Work item
Retype all of the records shown beneath this task, exactly as they stand.

Pixel coordinate grounding data:
■ ■ ■ ■
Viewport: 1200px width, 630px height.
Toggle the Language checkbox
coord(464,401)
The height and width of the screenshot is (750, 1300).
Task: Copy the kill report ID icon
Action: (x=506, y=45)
■ ■ ■ ■
Exercise answer
Viewport: 1200px width, 630px height.
Toggle the Language checkbox
coord(464,401)
The height and width of the screenshot is (750, 1300).
Task: Copy the kill report ID icon
Action: (x=506, y=45)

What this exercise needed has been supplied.